------ INPUT DATA
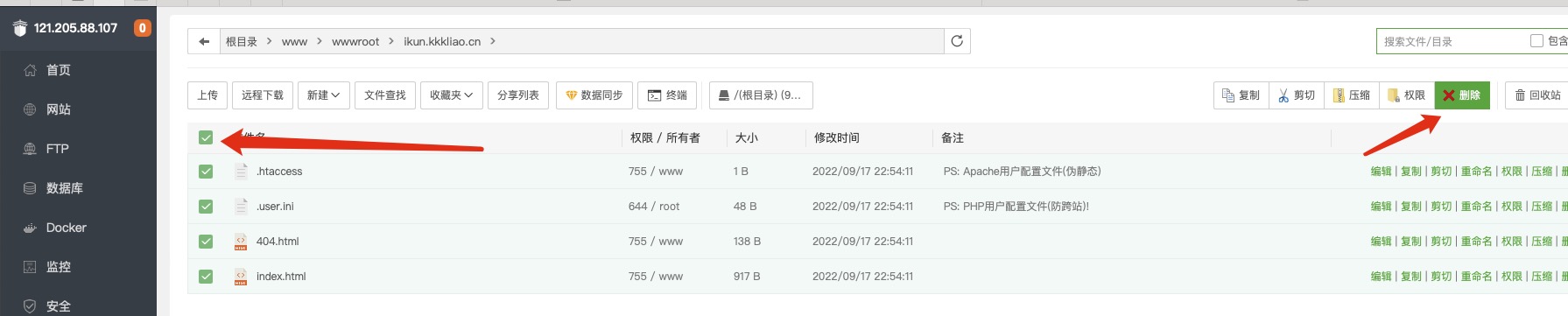Click the back arrow in path bar
Image resolution: width=1568 pixels, height=316 pixels.
coord(204,41)
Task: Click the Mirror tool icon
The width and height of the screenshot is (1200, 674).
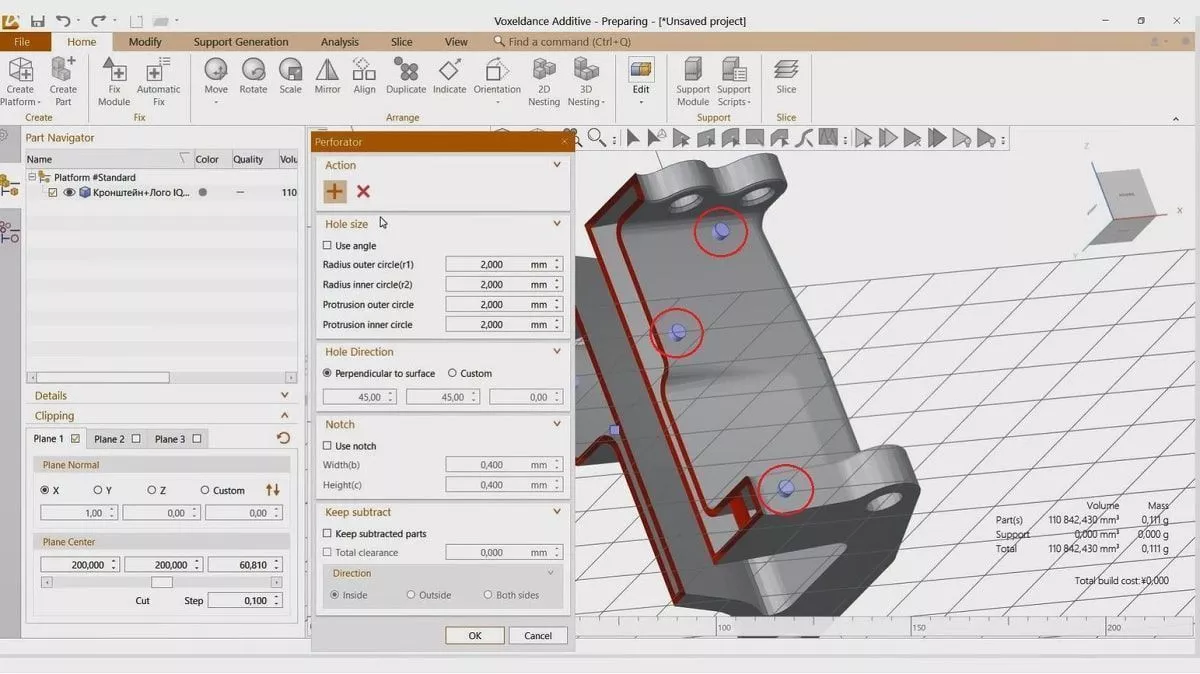Action: (x=327, y=71)
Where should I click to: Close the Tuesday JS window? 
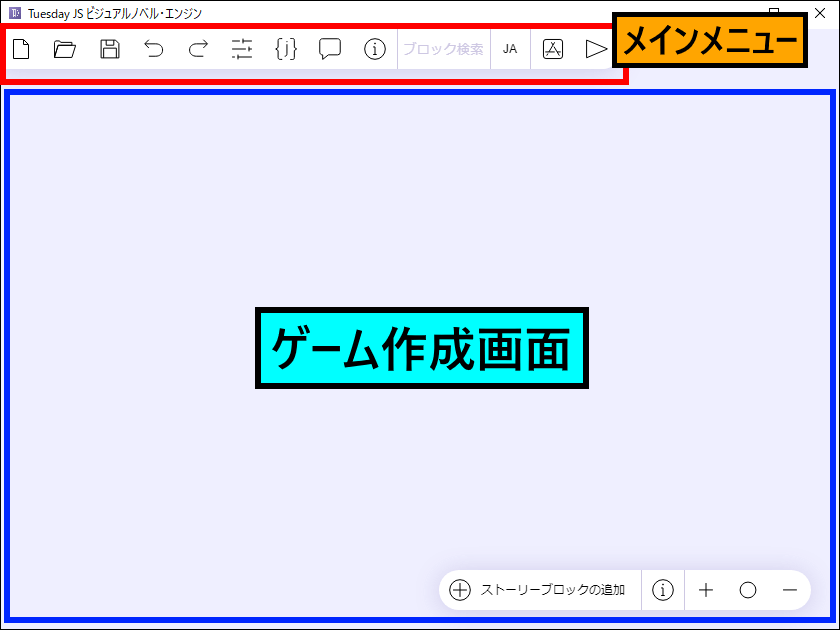[x=820, y=11]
------------
# [ACTIVITY]
Set down word for word every line from the one containing "Task: Click the Mirror tool icon" through the last line of the records above, both ends included. Leave out the pictures.

# [ANSWER SECTION]
Task: Click the Mirror tool icon
The width and height of the screenshot is (1200, 674).
Action: (x=327, y=71)
Where should I click to: Close the Tuesday JS window? 
[x=820, y=11]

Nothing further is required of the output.